Quantitative analysis showed that rats from the DP group showed significantly elevated levels of 3-NT-, 4-HNE-, and 8-OHdG-positive cells, which resulted in a 32%, 38%, and 38% increase, respectively, compared with those from the P group. Furthermore, the P group showed increased levels of 3-NT, 4-HNE, and 8-OHdG compared with the C group. However, no significant difference was observed between the D and C groups for these biomarkers (Figures 3(a)–3(d)).

Figure 3

Diabetes enhanced the protein expression levels of 3-NT, 4-HNE, and 8-OHdG in ligature-induced periodontal lesions. (a) Representative figures from anti-3-NT, 4-HNE, and 8-OHdG immunohistochemical staining of alveolar sections from the C, D, P, and DP groups (NC: negative control). (b–d) Quantitative analysis of 3-NT, 4-HNE, and 8-OHdG expression in the periodontal area. Scale bar = 100 μm; original magnification ×400. Diabetes increased the serum MDA level and decreased serum SOD activity in periodontitis. Quantitative analysis of MDA expression (e) and SOD activity (f) among the indicated groups. NS: nonsignificantly different from the C group; ∗∗p < 0.01: significantly different from the C group; $p < 0.01 versus the D group. (C: no treatment; P: experimentally induced periodontitis; D: experimentally induced diabetes mellitus; DP: experimentally induced diabetes and periodontitis.)

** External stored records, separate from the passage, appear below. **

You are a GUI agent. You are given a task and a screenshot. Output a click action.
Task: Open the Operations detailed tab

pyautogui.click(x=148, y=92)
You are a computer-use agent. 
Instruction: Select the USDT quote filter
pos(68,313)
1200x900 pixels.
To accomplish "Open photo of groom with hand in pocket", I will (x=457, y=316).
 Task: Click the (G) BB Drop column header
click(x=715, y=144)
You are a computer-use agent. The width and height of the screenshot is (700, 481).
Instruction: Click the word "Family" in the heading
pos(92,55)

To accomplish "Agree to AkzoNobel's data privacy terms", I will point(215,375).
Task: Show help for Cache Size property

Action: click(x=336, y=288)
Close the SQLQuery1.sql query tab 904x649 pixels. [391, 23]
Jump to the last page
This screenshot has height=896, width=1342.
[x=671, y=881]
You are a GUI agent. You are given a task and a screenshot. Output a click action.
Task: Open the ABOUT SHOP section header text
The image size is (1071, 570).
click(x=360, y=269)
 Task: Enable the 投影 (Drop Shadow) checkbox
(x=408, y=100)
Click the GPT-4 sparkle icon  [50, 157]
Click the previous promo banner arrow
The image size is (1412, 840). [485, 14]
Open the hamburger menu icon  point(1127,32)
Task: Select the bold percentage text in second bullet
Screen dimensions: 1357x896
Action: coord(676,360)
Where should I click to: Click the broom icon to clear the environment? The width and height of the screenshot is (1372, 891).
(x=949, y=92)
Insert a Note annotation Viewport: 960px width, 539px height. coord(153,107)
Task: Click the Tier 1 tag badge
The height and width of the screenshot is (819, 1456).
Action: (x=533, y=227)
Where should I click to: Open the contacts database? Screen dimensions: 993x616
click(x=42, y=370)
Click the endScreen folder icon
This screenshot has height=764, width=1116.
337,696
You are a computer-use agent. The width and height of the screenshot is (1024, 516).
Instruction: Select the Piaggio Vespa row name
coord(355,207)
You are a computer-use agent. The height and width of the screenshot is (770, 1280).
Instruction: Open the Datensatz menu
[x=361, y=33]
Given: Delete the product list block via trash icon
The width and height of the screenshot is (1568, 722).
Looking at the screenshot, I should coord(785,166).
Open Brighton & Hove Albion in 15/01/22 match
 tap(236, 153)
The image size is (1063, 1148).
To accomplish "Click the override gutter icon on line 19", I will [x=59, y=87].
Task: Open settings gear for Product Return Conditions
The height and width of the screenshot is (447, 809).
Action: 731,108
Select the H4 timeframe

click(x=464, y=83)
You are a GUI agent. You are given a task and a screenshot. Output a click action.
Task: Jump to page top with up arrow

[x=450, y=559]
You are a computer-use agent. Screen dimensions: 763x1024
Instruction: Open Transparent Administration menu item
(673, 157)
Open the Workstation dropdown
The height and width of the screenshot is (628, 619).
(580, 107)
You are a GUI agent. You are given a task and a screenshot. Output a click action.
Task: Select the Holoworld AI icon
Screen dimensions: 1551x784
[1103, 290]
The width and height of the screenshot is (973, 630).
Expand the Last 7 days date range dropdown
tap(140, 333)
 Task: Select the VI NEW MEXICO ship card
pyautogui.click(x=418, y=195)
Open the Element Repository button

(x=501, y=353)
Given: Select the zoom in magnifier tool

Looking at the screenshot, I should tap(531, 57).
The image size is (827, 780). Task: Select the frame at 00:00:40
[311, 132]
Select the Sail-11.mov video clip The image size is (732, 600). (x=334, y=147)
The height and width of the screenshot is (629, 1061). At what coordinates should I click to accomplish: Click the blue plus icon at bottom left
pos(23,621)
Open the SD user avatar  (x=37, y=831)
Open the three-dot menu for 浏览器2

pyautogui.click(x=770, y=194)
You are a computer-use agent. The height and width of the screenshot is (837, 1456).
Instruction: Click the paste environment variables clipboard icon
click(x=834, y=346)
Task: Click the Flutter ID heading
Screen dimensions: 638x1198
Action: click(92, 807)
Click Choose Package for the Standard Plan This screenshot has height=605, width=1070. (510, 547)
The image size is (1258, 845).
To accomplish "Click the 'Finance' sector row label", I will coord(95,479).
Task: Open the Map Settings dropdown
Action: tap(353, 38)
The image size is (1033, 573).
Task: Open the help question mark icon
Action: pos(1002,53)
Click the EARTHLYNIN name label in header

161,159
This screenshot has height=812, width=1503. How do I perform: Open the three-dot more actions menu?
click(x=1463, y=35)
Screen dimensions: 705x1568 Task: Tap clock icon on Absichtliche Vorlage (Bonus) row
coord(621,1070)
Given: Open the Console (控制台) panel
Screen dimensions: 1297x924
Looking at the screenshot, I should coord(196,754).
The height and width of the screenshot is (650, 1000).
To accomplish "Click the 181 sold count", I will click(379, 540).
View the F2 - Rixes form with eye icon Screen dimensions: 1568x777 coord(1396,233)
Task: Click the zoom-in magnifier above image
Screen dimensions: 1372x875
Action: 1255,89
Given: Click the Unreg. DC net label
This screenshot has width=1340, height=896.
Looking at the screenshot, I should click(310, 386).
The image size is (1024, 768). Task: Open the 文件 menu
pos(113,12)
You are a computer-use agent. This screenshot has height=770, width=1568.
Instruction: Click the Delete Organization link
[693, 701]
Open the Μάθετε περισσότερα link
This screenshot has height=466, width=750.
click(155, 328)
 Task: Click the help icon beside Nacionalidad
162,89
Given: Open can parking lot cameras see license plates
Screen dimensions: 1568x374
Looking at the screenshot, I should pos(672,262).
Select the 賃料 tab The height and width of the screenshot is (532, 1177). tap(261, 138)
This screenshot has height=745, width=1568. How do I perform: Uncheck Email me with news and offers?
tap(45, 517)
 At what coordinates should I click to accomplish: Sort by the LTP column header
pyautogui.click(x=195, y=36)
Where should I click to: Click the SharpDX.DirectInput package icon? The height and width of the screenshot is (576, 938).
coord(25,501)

The serum level of MDA was markedly higher in rats from the DP group than in those from the other groups. Conversely, the serum SOD activity of the DP group was decreased by 42%, 23%, and 43% when compared with that of the P, D, and C groups, respectively. When compared with the C group, the D group presented significantly increased expression of MDA and reduced SOD activity. However, there was no significant difference in serum MDA level or SOD activity between the P and C groups (Figures 3(e) and 3(f)).

3.4. Protein and mRNA Expression of Nrf2 in Periodontal Tissues

The immunohistochemical staining demonstrated reduced protein expression of Nrf2 in both the DP and P groups in the nuclei and cytoplasm compared with that in the C group. Furthermore, rats from the DP group displayed significantly less Nrf2-positive cells than rats from the P group (Figures 4(a)–4(c)). Western blot analysis further confirmed that Nrf2 protein expression was significantly reduced in rats from the DP group compared with that in rats from the other groups (Figure 4(d)). When compared with the C group, Nrf2 mRNA expression level was significantly reduced in the DP and P groups. Moreover, the DP group showed a further decrease in Nrf2 expression compared with the P group (Figure 4(e)).

Figure 4

Diabetes exacerbated the decrease in the protein level and gene expression of Nrf2 in periodontitis. (a) Representative figures from anti-Nrf2 immunohistochemistry staining of alveolar sections from the C, D, P, and DP groups (NC: negative control). Quantitative analyses of (b) Nrf2-positive nuclei and (c) the expression level in the gingiva. (d) Representative immunoreactive bands for Nrf2 in periodontal tissues in the indicated groups and the total protein level of Nrf2 relative to GAPDH. (e) Real-time PCR analysis of Nrf2 in periodontal soft tissues of the indicated groups. Results are expressed as mean ± SD (n = 6). NS: nonsignificantly different from the C group; ∗∗p < 0.01 significantly different from the C group; #p < 0.05 and ##p < 0.01 versus the P group. (C: no treatment; P: experimentally induced periodontitis; D: experimentally induced diabetes mellitus; DP: experimentally induced diabetes and periodontitis.)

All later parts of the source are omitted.